Ten estrategias para relajarte, porque la presión arterial puede poner en peligro a tu bebé y a ti.

TIPS DE SUPERVIVENCIA

No olvides que siempre debes poner tu bienestar por encima de lo laboral. Aquí algunos consejos:

Estírate: Por cada dos horas que lleves sentada, párate 10 minutos y camina. Esto hará que los fluidos que se acumulan en tus pies y piernas regresen al resto del cuerpo.

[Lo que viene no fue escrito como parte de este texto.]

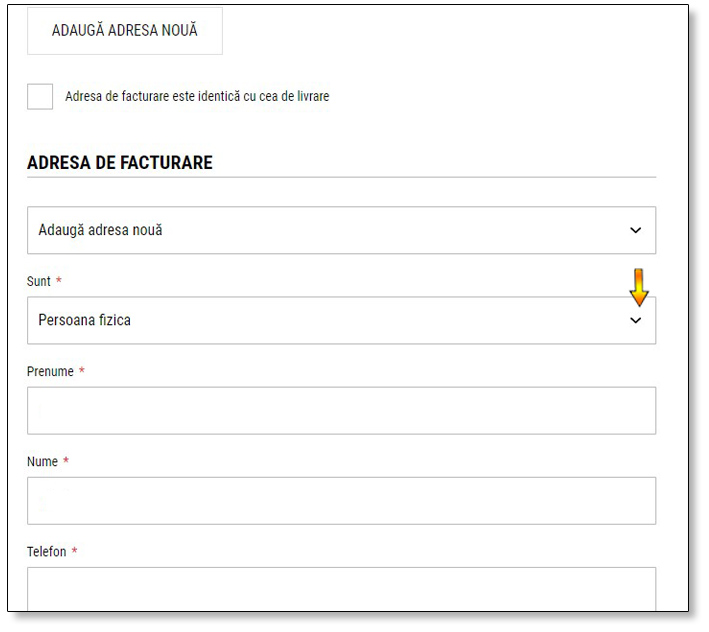Check the billing address same as delivery checkbox
Image resolution: width=709 pixels, height=632 pixels.
coord(40,97)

De la moda, lo que te acomoda:

Olvídate de la ropa entallada y busca zapatos cómodos y sin tacón. También ponte medias de maternidad para evitar que se te hinchen las piernas u aparezcan las venas varicosas.

Hidrátate:

Toma por lo menos ocho vasos de agua al día y ve al baño constantemente. Esto también te forzará a pararte de tu escritorio.

Aliméntate sanamente:

Haz cinco comidas al día, tres abundantes (desayuno, comida y cena) dos colaciones nutritivas (galletas saladas con queso y jamón); con ello evitarás que se te baje el azúcar y aliviarás las náuseas.

Combate la fatiga:

Si se te cierran los ojos, acorta tu horario de comida 15 minutos y utilízalos para tomar una siesta.

Reduce el estrés:

Ten estrategias para relajarte, porque la presión arterial alta puede poner en peligro a tu bebé y a ti. Calendariza tus tareas para que tengas minutos libres para platicar, tomarte un café o caminar.

Remodela tu oficina:

A medida que crezca tu panza, necesitarás un mobiliario más ergonómico, como una silla que te brinde un buen soporte lumbar o un tapete para mouse en el que puedas apoyar tu muñeca – la retención de líquidos incrementará el riesgo de desarrollar el síndrome del túnel carpiano, una inflamación del nervio que corre del antebrazo a la mano.

 Acepta ayuda:

Si tus colegas quieren ser serviciales, déjate consentir y siéntate afortunada de estar en un ambiente laboral así. No pretendas que nada ha cambiado, porque con el paso de las semanas verás que sí.

LICENCIA DE MATERNIDAD

De acuerdo con el artículo 170 de la Ley Federal del Trabajo, tienes derecho a descansar seis semanas antes y seis semanas después del parto, recibiendo tu sueldo íntegro. Si no estás preparada para regresar, se te puede extender una prórroga (no mayor a 60 días) con 50% de tu salario. No podrás sustituirte mientras estas fuera, así que no te agobies por perder tu trabajo y goza tu permiso.

ESPECIALISTA

Se recomienda que una mujer que dio a luz espere alrededor de un mes y medio para regresar a trabajar, porque es muy importante que los primeros días o semanas tenga contacto con el bebé y se acostumbre  a la lactancia. Además, tiene que organizar su vida familiar para ver cómo se desenvolverá en su nuevo rol.